Key advantages of deploying Lenovo ThinkSystem servers include the following:
-
Highly scalable, modular designs that grow with your business
-
Industry-leading resilience to save hours of costly unscheduled downtime
-
Fast flash technologies for lower latencies, quicker response times, and smarter data management in real time
In the AI area, Lenovo is taking a practical approach to helping enterprises understand and adopt the benefits of ML and AI for their workloads. Lenovo customers can explore and evaluate Lenovo AI offerings in Lenovo AI Innovation Centers to fully understand the value for their particular use case. To improve time to value, this customer-centric approach gives customers proofs of concept for solution development platforms that are ready to use and optimized for AI.
Lenovo SR670 V2
The Lenovo ThinkSystem SR670 V2 rack server delivers optimal performance for accelerated AI and high-performance computing (HPC).
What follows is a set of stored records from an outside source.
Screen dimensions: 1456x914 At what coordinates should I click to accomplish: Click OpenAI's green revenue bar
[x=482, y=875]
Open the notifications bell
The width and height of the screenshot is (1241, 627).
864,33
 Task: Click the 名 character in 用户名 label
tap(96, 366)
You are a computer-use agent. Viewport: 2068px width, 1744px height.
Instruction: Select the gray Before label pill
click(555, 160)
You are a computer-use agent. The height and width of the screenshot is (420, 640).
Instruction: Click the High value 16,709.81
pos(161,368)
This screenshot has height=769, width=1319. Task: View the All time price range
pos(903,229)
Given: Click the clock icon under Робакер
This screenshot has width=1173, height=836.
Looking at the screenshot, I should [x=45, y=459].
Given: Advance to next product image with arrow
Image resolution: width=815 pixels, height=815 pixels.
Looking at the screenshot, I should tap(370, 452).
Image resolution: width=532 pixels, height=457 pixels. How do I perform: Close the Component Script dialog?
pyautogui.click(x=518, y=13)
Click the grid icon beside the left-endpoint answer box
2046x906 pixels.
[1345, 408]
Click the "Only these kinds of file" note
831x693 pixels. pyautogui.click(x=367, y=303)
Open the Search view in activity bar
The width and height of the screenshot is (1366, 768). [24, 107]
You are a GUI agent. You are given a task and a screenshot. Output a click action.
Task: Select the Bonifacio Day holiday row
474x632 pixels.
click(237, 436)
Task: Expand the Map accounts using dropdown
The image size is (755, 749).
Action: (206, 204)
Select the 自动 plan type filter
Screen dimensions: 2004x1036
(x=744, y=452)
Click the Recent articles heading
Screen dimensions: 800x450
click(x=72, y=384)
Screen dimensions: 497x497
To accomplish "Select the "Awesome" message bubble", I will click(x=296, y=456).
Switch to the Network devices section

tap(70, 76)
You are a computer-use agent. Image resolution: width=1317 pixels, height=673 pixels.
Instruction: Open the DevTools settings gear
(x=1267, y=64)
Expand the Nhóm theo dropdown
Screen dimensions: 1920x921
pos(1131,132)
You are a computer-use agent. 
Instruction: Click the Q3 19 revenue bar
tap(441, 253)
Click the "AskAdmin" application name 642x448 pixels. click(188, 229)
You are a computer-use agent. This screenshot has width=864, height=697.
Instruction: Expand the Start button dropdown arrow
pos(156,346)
Supporting up to eight GPUs, the SR670 V2 is suited for the computationally intensive workload requirements of ML, DL, and inference.
With the latest scalable Intel Xeon CPUs that support high-end GPUs (including the NVIDIA A100 80GB PCIe 8x GPU), the ThinkSystem SR670 V2 delivers optimized, accelerated performance for AI and HPC workloads.
Because more workloads use the performance of accelerators, the demand for GPU density has increased. Industries such as retail, financial services, energy, and healthcare are using GPUs to extract greater insights and drive innovation with ML, DL, and inference techniques.
The ThinkSystem SR670 V2 is an optimized, enterprise-grade solution for deploying accelerated HPC and AI workloads in production, maximizing system performance while maintaining data center density for supercomputing clusters with next-generation platforms.
Other features include:
-
Support for GPU direct RDMA I/O in which high-speed network adapters are directly connected to the GPUs to maximize I/O performance.
-
Support for GPU direct storage in which NVMe drives are directly connected to the GPUs to maximize storage performance.
MLPerf
MLPerf is the industry-leading benchmark suite for evaluating AI performance. In this validation, we used its image-classification benchmark with MXNet, one of the most popular AI frameworks. The MXNet_benchmarks training script was used to drive AI training. The script contains implementations of several popular conventional models and is designed to be as fast as possible. It can be run on a single machine or run in distributed mode across multiple hosts.